When you base your prices on value (rather than cost) you are able to work with your client during the sales appointment to better meet their needs. It gives you the flexibility to ‘give’ them more as they spend more, creating value for the personalization and customization you offer during the ordering process.
For example, based on costs alone and using a 4x markup for materials and time, a gift print (which is anything 10” and smaller) might be priced at somewhere between $30 and $50. However, you are not selling the paper (or materials) the images are printed on. The value of your time, your services, your artistic vision and skill, and your brand must be accounted for in that price in order to create higher value for more profitable products (and increase your sales).
By placing a higher ‘value’ for your a la carte gift prints you create more value for your collections and higher priced products. Your goal is never to sell just small prints. So they must be priced for you to make a profit for the time and costs involved when purchased a la carte in order to guide your clients towards investing in the best products for displaying their images. However, as their investment increases, the price drops on small prints. They are included in collections to create value for the collections (a better investment decision) and can be sold in sets for a lower price after the purchase of a collection as well (for example).
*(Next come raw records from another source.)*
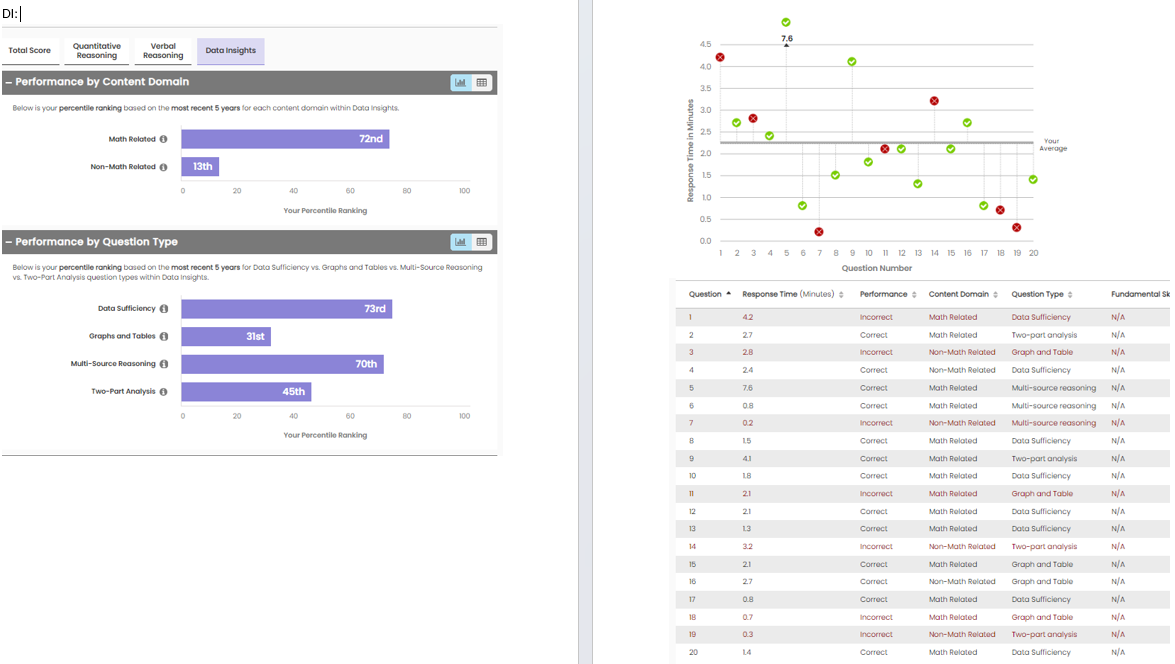This screenshot has height=664, width=1175.
Task: Open the Data Sufficiency info icon
Action: pos(163,309)
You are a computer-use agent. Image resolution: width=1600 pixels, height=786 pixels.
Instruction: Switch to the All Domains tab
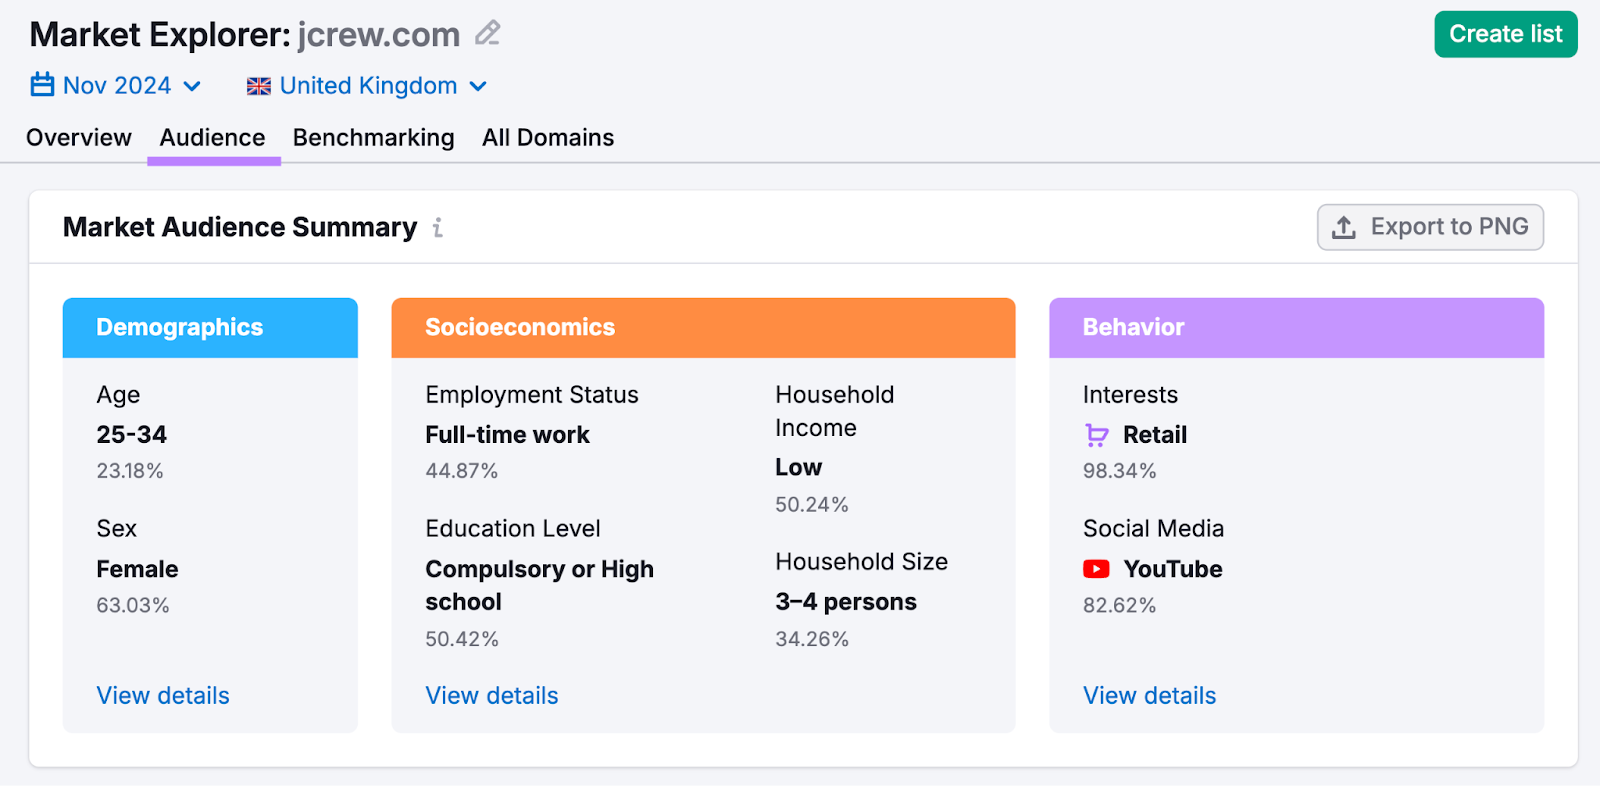tap(547, 137)
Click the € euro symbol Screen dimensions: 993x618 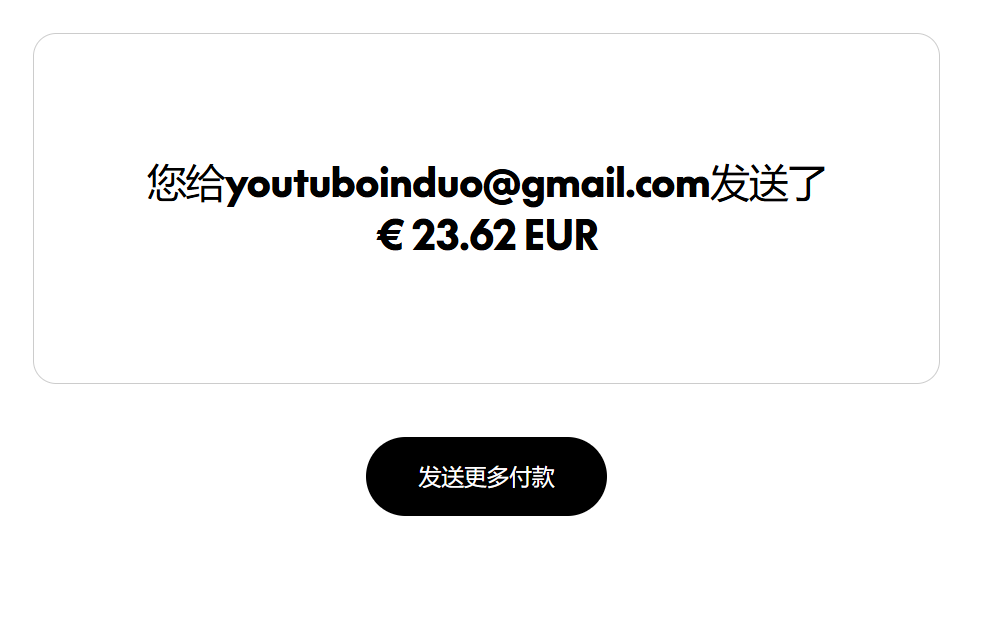390,236
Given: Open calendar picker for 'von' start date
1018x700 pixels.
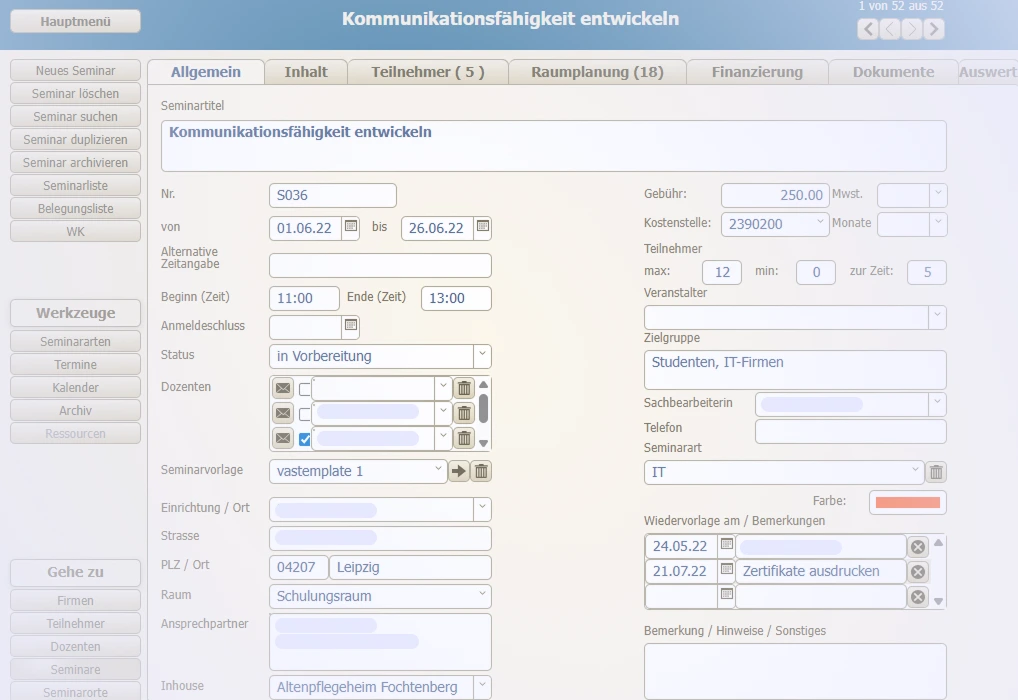Looking at the screenshot, I should point(351,227).
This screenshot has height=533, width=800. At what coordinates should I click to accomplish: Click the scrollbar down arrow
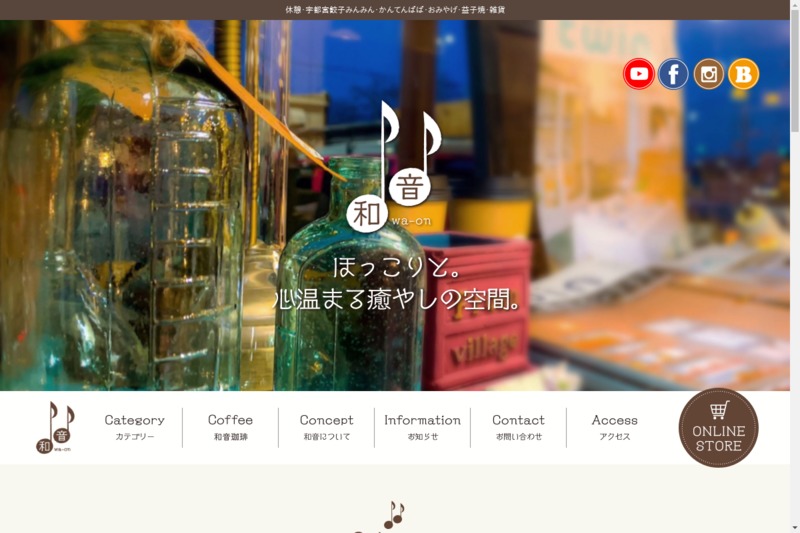pos(795,528)
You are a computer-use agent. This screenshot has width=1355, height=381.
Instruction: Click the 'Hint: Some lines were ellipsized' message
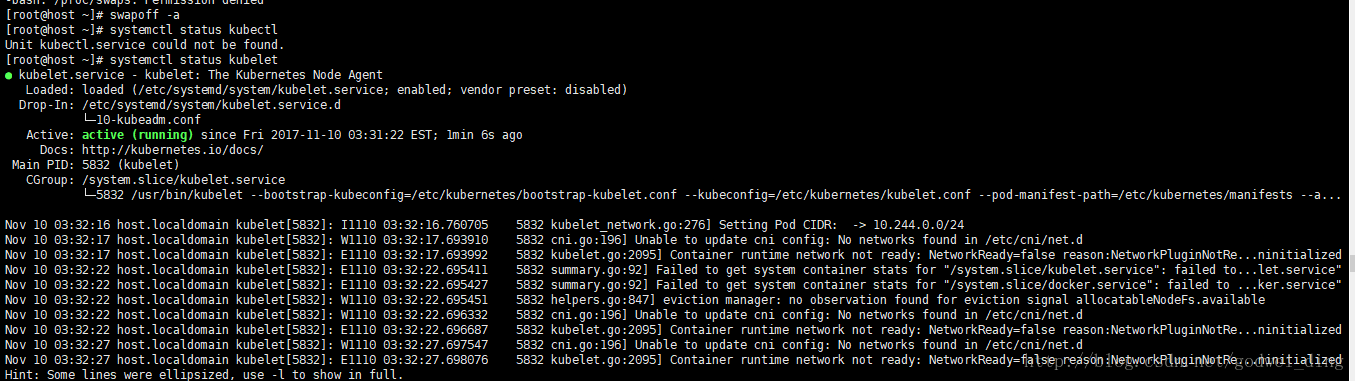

Also, the ‘value’ of any print 10” and smaller is the same as far as costs and usage goes. Your materials costs differ only in cents from one size to another, but your time involved in creating the final image and product is the same. On the client side, small prints are best displayed in exactly the same way no matter the size: framed and placed on a small table or shelf.
So when you are determining the prices for your products and services remember, they are paying for the value of you, along with what you do and the services that you offer. And this must be incorporated into your pricing in order to get higher sales in your business and ensure long-term profitability.